Abgesehen von Reformkritiker Behrens ist aus der CDU fast ausnahmslos Unterstützung für den Bürgermeister zu hören. "Es gibt teils schon seltsame Äußerungen der Reformgegner, auch wenn ich diese nicht für repräsentativ halte", sagt der schulpolitische Sprecher Marino Freistedt. Beusts Aussage sei sicher nicht diskriminierend gegenüber den Reformgegnern gemeint gewesen. Freistedt: "Ole von Beust hat weiterhin das volle Vertrauen der CDU." Auch Innenexperte Kai Voet van Vormizeele bestätigt den Eindruck des Bürgermeisters. Er sei auch erschrocken über die Argumente einiger Reformgegner: "Ich will nicht, dass mein Kind eines Tages mit solchen Ausländerkindern in einer Klasse sitzt" - diesen Satz habe er selbst mehrfach gehört. Ole von Beust wollte die Debatte wohl bewusst zuspitzen, so Vormizeele: "Das darf man eine Woche vor Ende des Volksentscheids auch ruhig machen."

Die CDU-Bürgerschaftsabgeordneten Karen Koop und Klaus-Peter Hesse sowie die Bundestagsabgeordneten Rüdiger Kruse und Marcus Weinberg kennen hingegen keine migrantenfeindlichen Äußerungen von Reformgegnern. Koop: "Ich habe bislang nur das Argument gehört, Eltern hätten Angst, dass ihre Kinder mit Lernschwächeren zusammen unterrichtet werden und das Niveau an der Schule dadurch sinke."

__Datenteil__
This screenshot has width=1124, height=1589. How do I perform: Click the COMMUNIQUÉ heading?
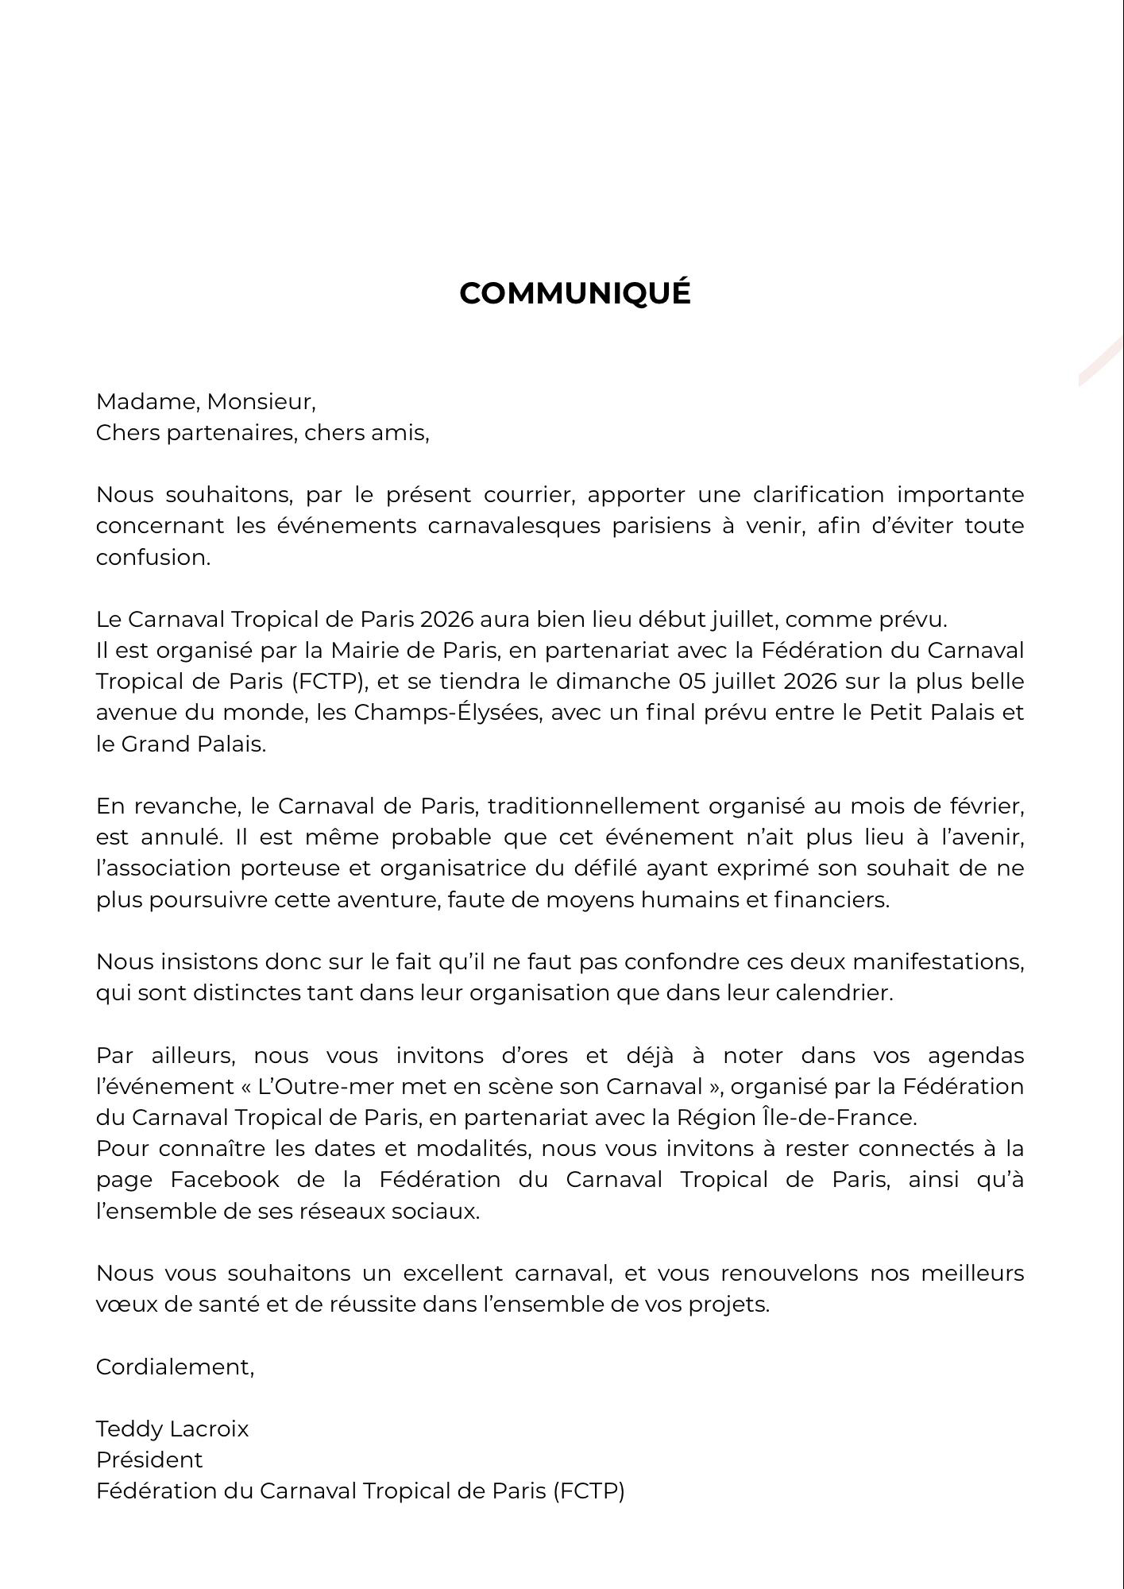pos(574,293)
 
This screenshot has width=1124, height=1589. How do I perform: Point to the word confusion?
pos(152,558)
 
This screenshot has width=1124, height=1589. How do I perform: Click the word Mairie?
pos(368,651)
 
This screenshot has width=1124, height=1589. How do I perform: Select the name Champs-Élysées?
pos(447,713)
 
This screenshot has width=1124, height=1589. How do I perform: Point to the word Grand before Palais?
pos(156,744)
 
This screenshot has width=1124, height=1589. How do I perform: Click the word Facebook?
pos(225,1180)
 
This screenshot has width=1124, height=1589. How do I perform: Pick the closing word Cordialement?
pos(174,1367)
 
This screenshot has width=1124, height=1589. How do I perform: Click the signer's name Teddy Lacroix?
pos(172,1429)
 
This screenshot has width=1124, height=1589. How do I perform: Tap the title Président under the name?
pos(149,1460)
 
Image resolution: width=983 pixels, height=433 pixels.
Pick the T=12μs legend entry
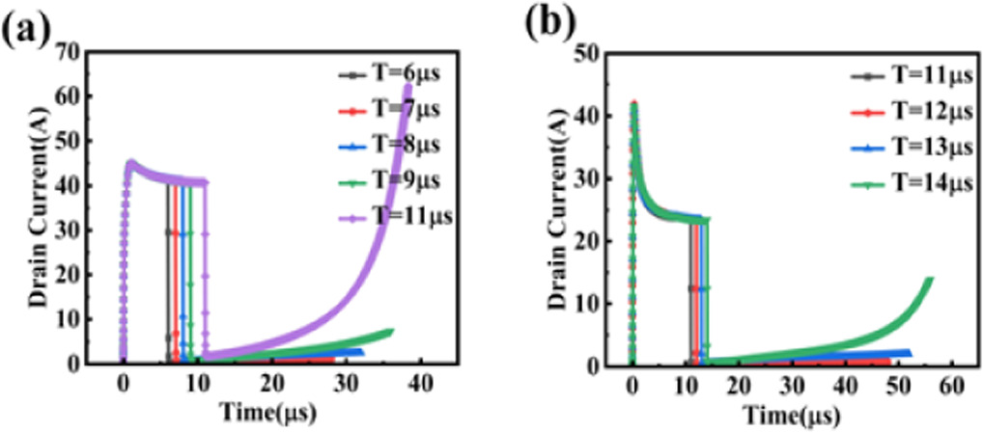907,112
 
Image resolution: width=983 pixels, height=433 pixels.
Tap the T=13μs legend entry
907,147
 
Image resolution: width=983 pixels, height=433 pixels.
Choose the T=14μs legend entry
907,183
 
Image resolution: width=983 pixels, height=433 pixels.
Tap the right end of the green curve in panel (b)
930,280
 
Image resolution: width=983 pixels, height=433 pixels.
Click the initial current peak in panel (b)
633,103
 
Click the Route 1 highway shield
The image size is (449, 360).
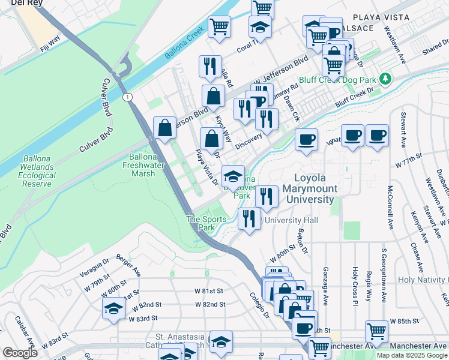[127, 97]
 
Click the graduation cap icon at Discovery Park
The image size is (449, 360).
[233, 176]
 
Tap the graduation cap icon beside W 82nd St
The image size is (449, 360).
[112, 308]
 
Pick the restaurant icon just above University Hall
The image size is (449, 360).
[249, 218]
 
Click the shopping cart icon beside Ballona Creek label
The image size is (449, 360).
[220, 26]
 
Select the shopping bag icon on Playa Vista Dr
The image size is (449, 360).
[211, 139]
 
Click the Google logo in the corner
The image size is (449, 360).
[20, 353]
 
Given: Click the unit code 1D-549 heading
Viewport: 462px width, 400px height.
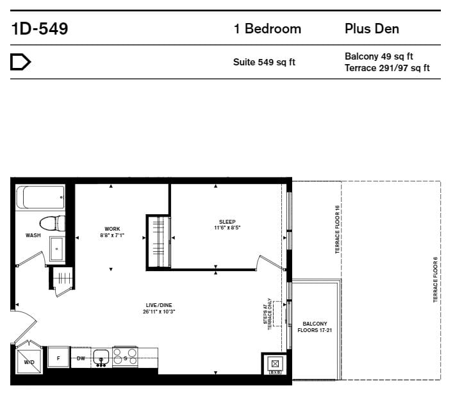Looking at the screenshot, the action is pyautogui.click(x=40, y=29).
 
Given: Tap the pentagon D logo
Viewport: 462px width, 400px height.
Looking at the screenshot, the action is pyautogui.click(x=21, y=62).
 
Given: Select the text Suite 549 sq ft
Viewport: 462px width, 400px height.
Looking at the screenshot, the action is pyautogui.click(x=264, y=62).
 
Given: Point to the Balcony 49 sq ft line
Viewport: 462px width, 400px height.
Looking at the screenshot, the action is pyautogui.click(x=379, y=56).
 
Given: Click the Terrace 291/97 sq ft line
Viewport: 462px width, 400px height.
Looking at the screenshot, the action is pyautogui.click(x=387, y=68).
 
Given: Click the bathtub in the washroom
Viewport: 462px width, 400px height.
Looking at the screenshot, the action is pyautogui.click(x=40, y=197).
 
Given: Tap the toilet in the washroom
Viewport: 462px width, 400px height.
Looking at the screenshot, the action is pyautogui.click(x=52, y=224).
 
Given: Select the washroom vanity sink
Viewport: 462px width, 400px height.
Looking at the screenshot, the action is pyautogui.click(x=57, y=249).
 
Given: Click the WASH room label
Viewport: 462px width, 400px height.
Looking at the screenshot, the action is pyautogui.click(x=33, y=235).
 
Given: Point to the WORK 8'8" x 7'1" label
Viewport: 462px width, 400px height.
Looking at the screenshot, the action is pyautogui.click(x=112, y=232).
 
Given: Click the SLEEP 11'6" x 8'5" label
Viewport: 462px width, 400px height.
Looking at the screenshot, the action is pyautogui.click(x=227, y=224).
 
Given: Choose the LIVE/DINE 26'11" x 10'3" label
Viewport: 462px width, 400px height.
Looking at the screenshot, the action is pyautogui.click(x=159, y=308).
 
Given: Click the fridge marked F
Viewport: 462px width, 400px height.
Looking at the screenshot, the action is pyautogui.click(x=59, y=358).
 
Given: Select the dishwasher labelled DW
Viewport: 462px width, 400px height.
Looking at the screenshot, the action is pyautogui.click(x=81, y=358).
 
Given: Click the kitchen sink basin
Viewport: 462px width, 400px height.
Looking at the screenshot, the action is pyautogui.click(x=101, y=357).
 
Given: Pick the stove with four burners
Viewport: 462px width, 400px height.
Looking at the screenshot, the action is pyautogui.click(x=125, y=356).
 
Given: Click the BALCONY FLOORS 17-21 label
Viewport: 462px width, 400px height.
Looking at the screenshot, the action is pyautogui.click(x=315, y=327).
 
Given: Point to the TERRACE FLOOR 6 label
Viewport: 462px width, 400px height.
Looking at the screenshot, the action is pyautogui.click(x=435, y=279).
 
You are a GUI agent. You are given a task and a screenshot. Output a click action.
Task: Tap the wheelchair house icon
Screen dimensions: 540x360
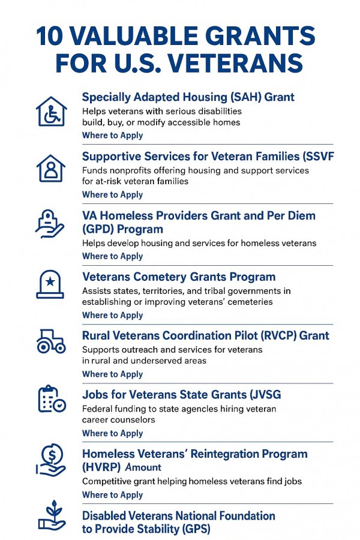pyautogui.click(x=52, y=112)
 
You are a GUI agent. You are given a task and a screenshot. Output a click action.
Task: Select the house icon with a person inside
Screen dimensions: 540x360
pyautogui.click(x=52, y=168)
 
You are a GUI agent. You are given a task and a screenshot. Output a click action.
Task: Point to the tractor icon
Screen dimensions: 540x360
pyautogui.click(x=52, y=341)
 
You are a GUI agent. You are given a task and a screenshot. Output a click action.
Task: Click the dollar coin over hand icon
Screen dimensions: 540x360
pyautogui.click(x=52, y=460)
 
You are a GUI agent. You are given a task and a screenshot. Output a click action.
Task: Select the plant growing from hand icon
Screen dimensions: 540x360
pyautogui.click(x=52, y=517)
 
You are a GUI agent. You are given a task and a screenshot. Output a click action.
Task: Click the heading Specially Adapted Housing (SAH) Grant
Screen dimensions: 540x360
pyautogui.click(x=188, y=97)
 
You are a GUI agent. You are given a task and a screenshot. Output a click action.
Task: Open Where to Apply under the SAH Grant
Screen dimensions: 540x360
pyautogui.click(x=112, y=136)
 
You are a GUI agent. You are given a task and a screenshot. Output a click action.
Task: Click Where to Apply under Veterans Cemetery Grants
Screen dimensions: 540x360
pyautogui.click(x=112, y=316)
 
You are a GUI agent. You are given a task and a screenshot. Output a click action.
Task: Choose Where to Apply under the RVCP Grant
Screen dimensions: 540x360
pyautogui.click(x=112, y=374)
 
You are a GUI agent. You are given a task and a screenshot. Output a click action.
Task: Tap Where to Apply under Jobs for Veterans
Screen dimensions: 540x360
pyautogui.click(x=112, y=433)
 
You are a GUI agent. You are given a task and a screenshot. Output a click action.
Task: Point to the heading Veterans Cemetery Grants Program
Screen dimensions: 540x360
pyautogui.click(x=179, y=277)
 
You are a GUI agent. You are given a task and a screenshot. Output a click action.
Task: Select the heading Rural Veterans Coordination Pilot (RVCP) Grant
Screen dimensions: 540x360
pyautogui.click(x=206, y=336)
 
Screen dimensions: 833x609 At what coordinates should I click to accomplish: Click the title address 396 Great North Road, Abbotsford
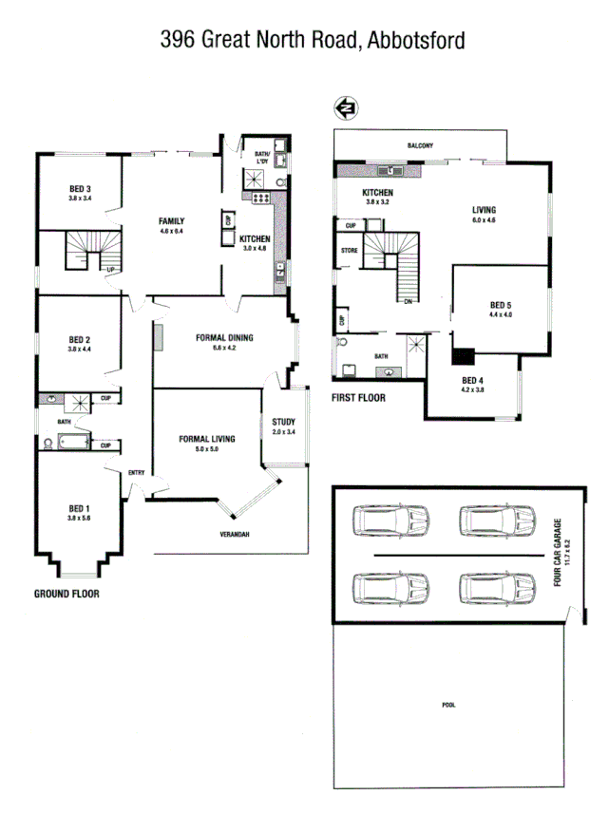pos(312,40)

__Arbeitsanweisung__
Übernimm den Textauszug über die Reaktionen aus der CDU auf Ole von Beusts Aussage vollständig und Wort für Wort.

__Ergebnis__
Abgesehen von Reformkritiker Behrens ist aus der CDU fast ausnahmslos Unterstützung für den Bürgermeister zu hören. "Es gibt teils schon seltsame Äußerungen der Reformgegner, auch wenn ich diese nicht für repräsentativ halte", sagt der schulpolitische Sprecher Marino Freistedt. Beusts Aussage sei sicher nicht diskriminierend gegenüber den Reformgegnern gemeint gewesen. Freistedt: "Ole von Beust hat weiterhin das volle Vertrauen der CDU." Auch Innenexperte Kai Voet van Vormizeele bestätigt den Eindruck des Bürgermeisters. Er sei auch erschrocken über die Argumente einiger Reformgegner: "Ich will nicht, dass mein Kind eines Tages mit solchen Ausländerkindern in einer Klasse sitzt" - diesen Satz habe er selbst mehrfach gehört. Ole von Beust wollte die Debatte wohl bewusst zuspitzen, so Vormizeele: "Das darf man eine Woche vor Ende des Volksentscheids auch ruhig machen."

Die CDU-Bürgerschaftsabgeordneten Karen Koop und Klaus-Peter Hesse sowie die Bundestagsabgeordneten Rüdiger Kruse und Marcus Weinberg kennen hingegen keine migrantenfeindlichen Äußerungen von Reformgegnern. Koop: "Ich habe bislang nur das Argument gehört, Eltern hätten Angst, dass ihre Kinder mit Lernschwächeren zusammen unterrichtet werden und das Niveau an der Schule dadurch sinke."